The Maine Supreme Judicial Court on Thursday will consider whether the high court’s decision affects the sentences of Sally Schofield, 43, of Chelsea and Christian Averill, 22, of Sabattus.

In Blakely v. Washington, a Washington state kidnapping case, the federal high court in June ruled unconstitutional the state sentencing guidelines that allow a judge to use facts not considered by a jury to increase a defendant’s punishment.

In light of that decision, the Maine supreme court asked to hear arguments in two cases pending before it on how the Blakely decision affects those sentences.

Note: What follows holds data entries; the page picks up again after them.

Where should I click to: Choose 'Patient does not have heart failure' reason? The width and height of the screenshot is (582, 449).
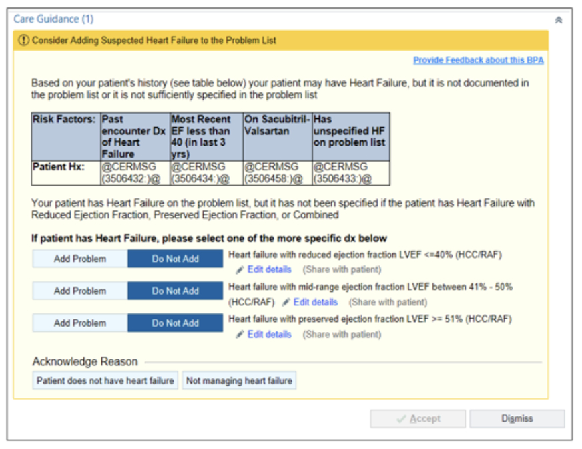[105, 381]
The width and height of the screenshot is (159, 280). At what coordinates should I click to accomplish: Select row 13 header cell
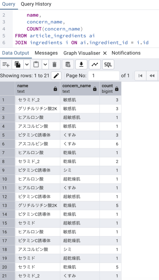tap(7, 206)
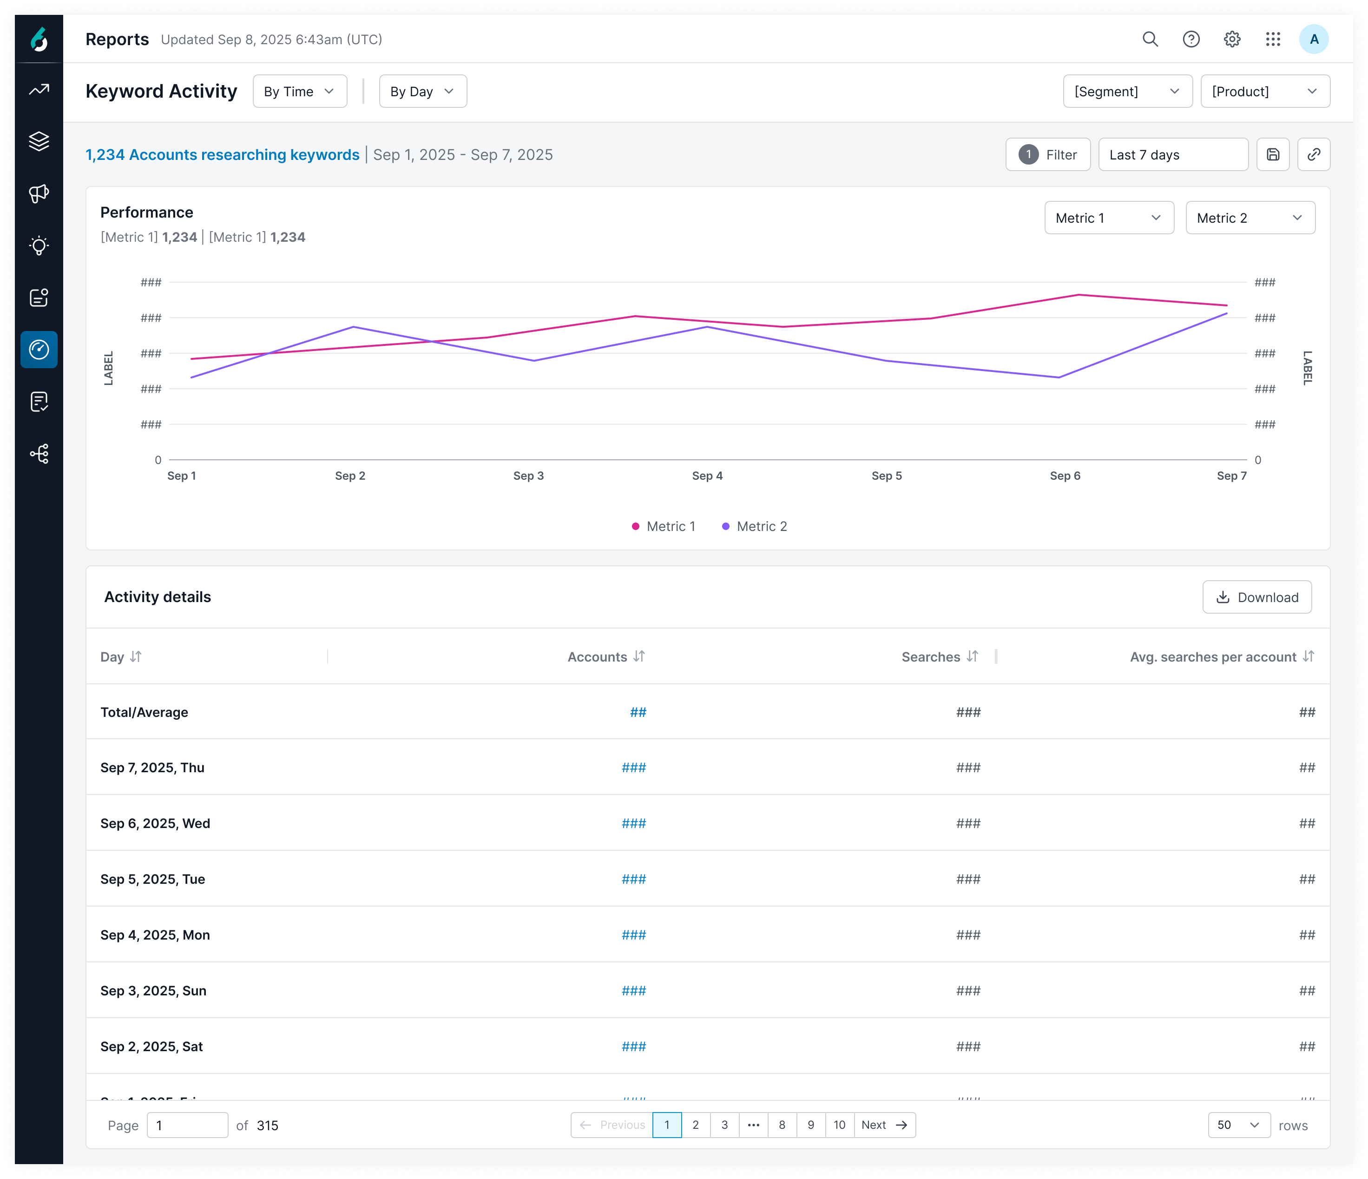Click the highlighted speedometer reports icon
1368x1179 pixels.
click(x=40, y=349)
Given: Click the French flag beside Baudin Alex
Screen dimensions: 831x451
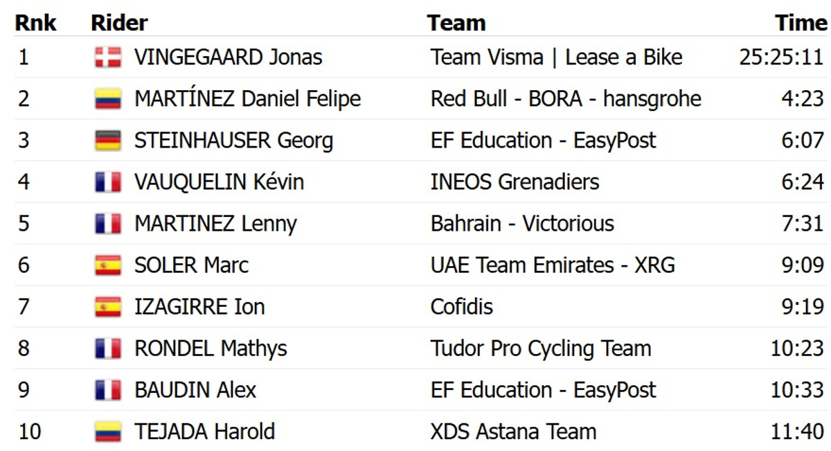Looking at the screenshot, I should pyautogui.click(x=108, y=389).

Schofield was sentenced in September 2002 to 28 years in prison with eight years suspended for the asphyxiation death of her foster child, who died after being bound with duct tape. Logan Marr, 5, died on Jan. 31, 2001, in the basement of Schofield’s Chelsea home.

Averill was sentenced in March 2003 to 34 years in prison with all but 24 years suspended and 10 years probation. He was convicted of attacking a woman in the bathroom of a campus academic building at Bates College in Lewiston while she was studying for finals in April 2002.

Schofield and Averill were sentenced under a Maine law that created a two-tiered sentencing formula for the most serious class of crimes. That provision was changed by the Legislature earlier this year.

“Our position as outlined in our brief is that it does not apply,” William Stokes, assistant attorney general, said Friday, pointing out that sentencings in Maine are structured differently from in Washington state.

“Class A offenses are crimes against a person and, generally, are crimes of violence,” he said. “We don’t believe these sentences were unfair or unjust.”

Stokes refused to elaborate on the arguments the Maine Attorney General’s Office will present to the court.

Attorneys for Schofield and Averill previously argued before the Maine supreme court that their clients’ sentences were excessive and that the judges who sentenced them abused their discretion.

The justices have not yet issued their decisions in either case.

The argument over the impact of the Blakely decision is far from over. The U.S. Supreme Court has scheduled arguments for Monday, Oct. 4, over how the Blakely decision has affected sentences handed down in federal courts throughout the nation.